1 de fevereiro de 2012

MIT’s Online Threat to the Higher Education Cartel


  
WRITTEN BY BOB ADELMANN   
THURSDAY, 26 JANUARY 2012 15:00
Just before Christmas the Massachusetts Institute of Technology (MIT) announced a small improvement to its 2,100 free online courses: The free online service will now grant, for a modest affordable fee, credentials for those online students who gain mastery of the subject. Instead of calling it MIT 2.0, they named it MITx, and it is likely to challenge and change the higher education paradigm and the cartel that runs it.
Tamar Lewin, writing in the New York Times, said that MIT will allow “anyone anywhere to take MIT courses online free of charge — and for the first time earn official certificates for demonstrating mastery of the subjects taught.” This augments MIT’s decision 10 years ago to offer all of its 2,100 courses online for free, courses that have been accessed by more than 100 million students worldwide since then. The upgrade will now allow those students to participate in online laboratories, self-assessments, and interaction not only with students taking the same class on campus at Cambridge, Massachusetts, but those enrolled online as well.
There is no charge to take the courses online, but to obtain a credential that proves mastery will cost something. Harvard provost Rafael Reif said:
I think for someone to feel they’re earning something, they ought to pay something, but the point is to make it extremely affordable. The most important thing is that it’ll be a certificate that will clearly state that a body sanctioned by M.I.T. says you have gained mastery.
The impact of that credential from MIT will be huge. Richard DeMillo at Georgia Institute of Technology, said this is “a very big deal because the traditional higher education reaction to online programs [in the past] was, yeah, but it’s not a credential. So I think MIT’s offering a credential [is] quite a splash. If I were still in industry and someone came in with an MITx credential, I’d take it.”
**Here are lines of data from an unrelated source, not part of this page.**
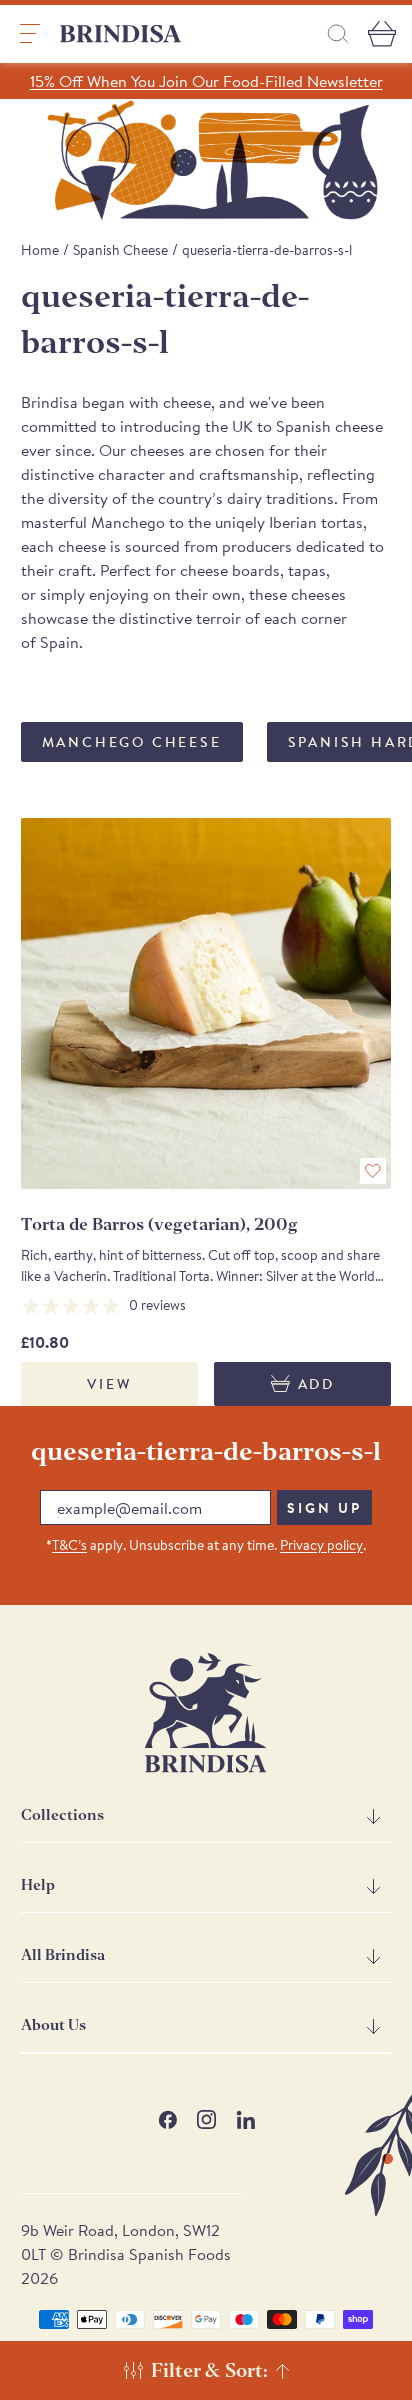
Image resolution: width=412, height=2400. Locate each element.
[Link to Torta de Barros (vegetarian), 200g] (206, 1003)
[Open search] (338, 33)
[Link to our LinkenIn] (245, 2119)
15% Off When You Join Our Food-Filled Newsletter (206, 81)
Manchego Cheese (132, 742)
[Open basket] (382, 34)
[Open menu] (30, 34)
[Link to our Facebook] (167, 2119)
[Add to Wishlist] (373, 1171)
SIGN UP (324, 1508)
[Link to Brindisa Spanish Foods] (121, 34)
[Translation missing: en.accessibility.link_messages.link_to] (206, 1713)
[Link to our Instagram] (206, 2119)
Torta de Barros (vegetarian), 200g (159, 1224)
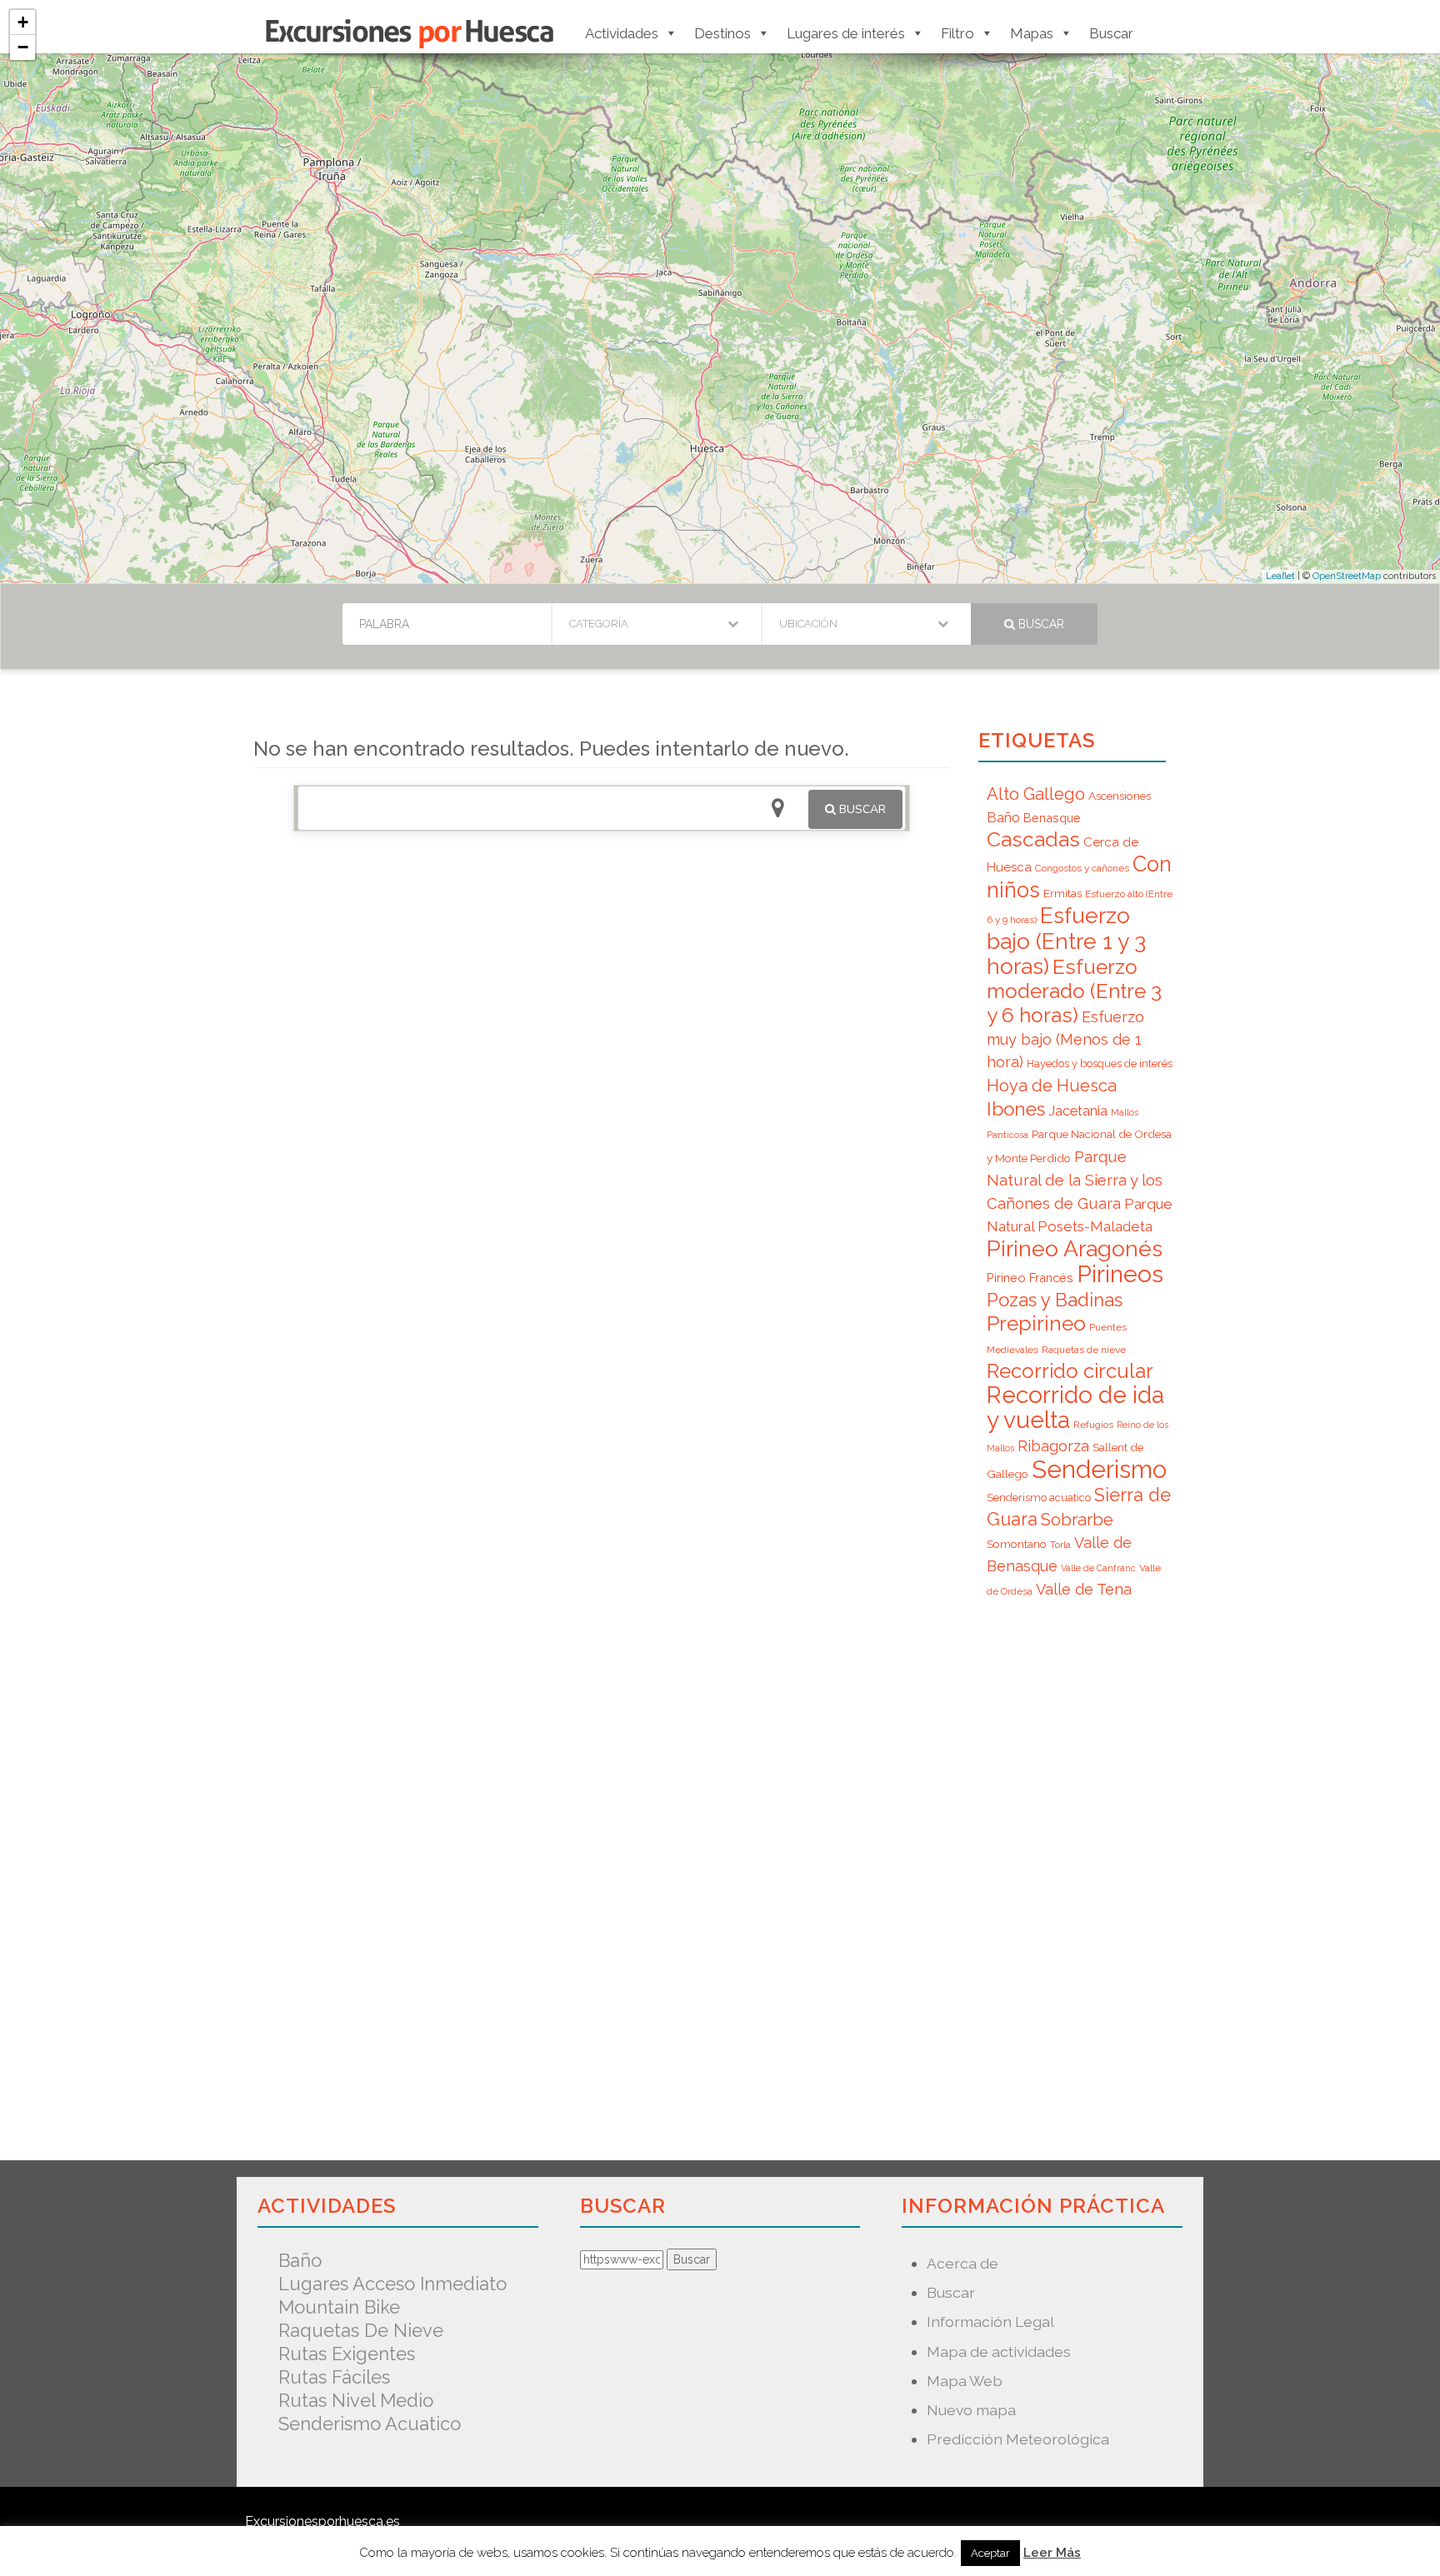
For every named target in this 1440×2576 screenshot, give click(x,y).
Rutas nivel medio (355, 2400)
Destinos (722, 33)
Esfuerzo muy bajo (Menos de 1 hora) (1065, 1039)
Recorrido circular (1070, 1371)
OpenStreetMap (1346, 576)
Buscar (1111, 33)
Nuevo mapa (971, 2410)
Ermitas (1062, 893)
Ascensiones (1119, 795)
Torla (1060, 1544)
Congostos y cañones (1082, 868)
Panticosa (1007, 1135)
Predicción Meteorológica (1018, 2439)
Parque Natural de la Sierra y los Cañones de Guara (1074, 1179)
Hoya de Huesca (1052, 1086)
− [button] (23, 47)
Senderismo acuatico (1039, 1497)
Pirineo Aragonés (1074, 1248)
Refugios (1093, 1424)
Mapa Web (964, 2380)
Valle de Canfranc (1098, 1568)
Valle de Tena (1084, 1589)
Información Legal (990, 2321)
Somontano (1017, 1543)
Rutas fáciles (334, 2377)
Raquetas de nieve (1084, 1349)
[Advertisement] (601, 1081)
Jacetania (1078, 1110)
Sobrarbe (1077, 1520)
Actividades (621, 33)
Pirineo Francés (1030, 1278)
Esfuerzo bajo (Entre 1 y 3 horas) (1066, 940)
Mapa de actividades (999, 2351)
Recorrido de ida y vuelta (1075, 1407)
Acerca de (962, 2263)
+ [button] (23, 22)
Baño (1003, 817)
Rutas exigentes (346, 2353)
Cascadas (1033, 839)
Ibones (1016, 1109)
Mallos (1124, 1112)
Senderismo (1099, 1469)
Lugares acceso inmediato (392, 2283)
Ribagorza (1053, 1446)
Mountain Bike (339, 2307)
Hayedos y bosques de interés (1099, 1063)
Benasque (1052, 818)
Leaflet (1280, 576)
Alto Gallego (1036, 794)
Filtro (957, 33)
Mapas (1031, 33)
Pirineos (1120, 1274)
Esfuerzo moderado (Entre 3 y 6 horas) (1074, 991)
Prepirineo (1036, 1323)
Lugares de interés (846, 33)
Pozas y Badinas (1054, 1299)
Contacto (627, 2544)
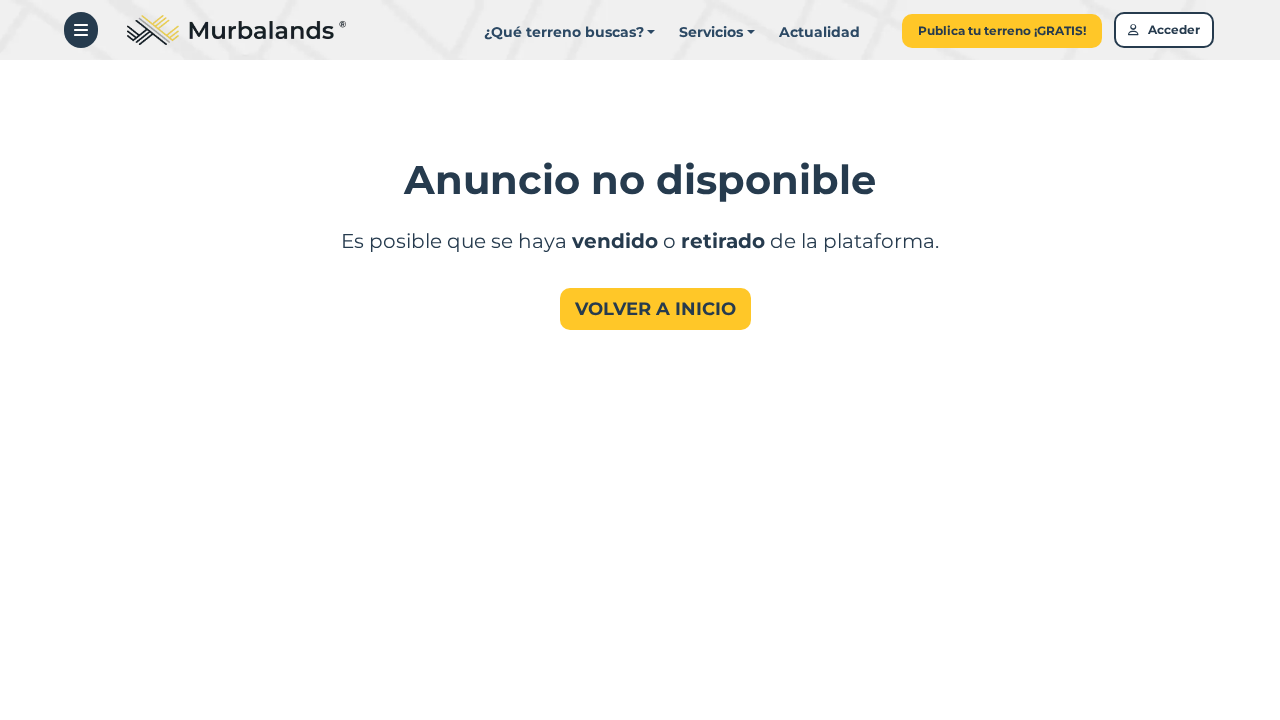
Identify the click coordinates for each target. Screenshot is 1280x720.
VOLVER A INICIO (655, 309)
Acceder (1169, 29)
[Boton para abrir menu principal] (81, 30)
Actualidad (819, 32)
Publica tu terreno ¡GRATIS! (1002, 30)
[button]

The Times noted that MIT would open its MITx software platform to any other university around the world to offer their own courses online for free. And that is going to change the entire paradigm of higher education. Writing for the Chronicle of Higher Education, Kevin Carey saw immediately the threat the MITx program presents to its peers:
Most world-famous universities got that way through a process of exclusion. Their degrees are coveted and valuable precisely because they’re expensive and hard to acquire. If an Ivy League university starts giving degrees away for free, why would anyone clamor to be admitted to any Ivy League university?
The biggest threat is the virtual challenge by MIT to other colleges and universities to use its “open learning platform.” To stay with the traditional classroom and lecture hall model of imparting information is to invite irrelevance and bankruptcy. Anant Agarwal, a leader of MIT’s upgrade, said that “human productivity has gone up dramatically in the past several decades due to the Internet and computing technologies, but amazingly enough the way we do education is not very different from the way we did it a thousand years ago.”
And that is the threat: Can colleges and universities mired in the old educational paradigm change fast enough to remain viable? Carey was doubtful:
This sensible and profound instinct sets a new standard for behavior among wealthy, famous universities. Elite colleges all allege to be global institutions, and many are known around the world. But it is simply untenable to claim global leadership in educating a planet of seven billion people when you hoard your educational offerings for a few thousand fortunates living together on a small patch of land.
Professor Gary North was quick to note the challenge MITx presents to the university’s peers. In his members-only newsletter he wrote: “All over the world, bright students will be able to get the best education on earth for the price of an internet connection. They will be able to get certified by MIT for less than the price of a degree at a backwater third world college. This degree will open doors in their nations. It will represent a real education.”
With the MITx upgrade, the higher education paradigm of exclusivity purchased at a price (on-campus students at Harvard pay $60,000 plus a year for the privilege) will disappear. Says North:
The higher education cartel will be in trouble. Any school that does not imitate MIT will be perceived as anti-poor people, anti-third world. The horror! But as schools imitate MIT price competition will take over. Some schools will offer a low-tuition regular degree. That will smash the pricing structure of the cartel.
Any school that holds out and refuses to go online with its entire program will be suspected of having a third-rate program, which probably is the case. Going online will reveal just how poor their programs are. This will lead to greater competition.
The university is the last bastion of liberalism. This will force open the barriers to entry in education. It will bankrupt hundreds of schools.
The president of Harvard, Susan Hockfield, said that the improvement will “create learning opportunities that [will] break barriers to education everywhere.” This is what Michael Hart, an early pioneer of the Internet and founder of the Gutenberg Project, predicted back in 1971 when he discovered the potential power of the internet “to overturn all established power structures.” Higher education’s paradigm of providing expensive pieces of paper only to the elite who can afford them is happily evaporating. What’s ironic is that the overturning is being driven by one of their own.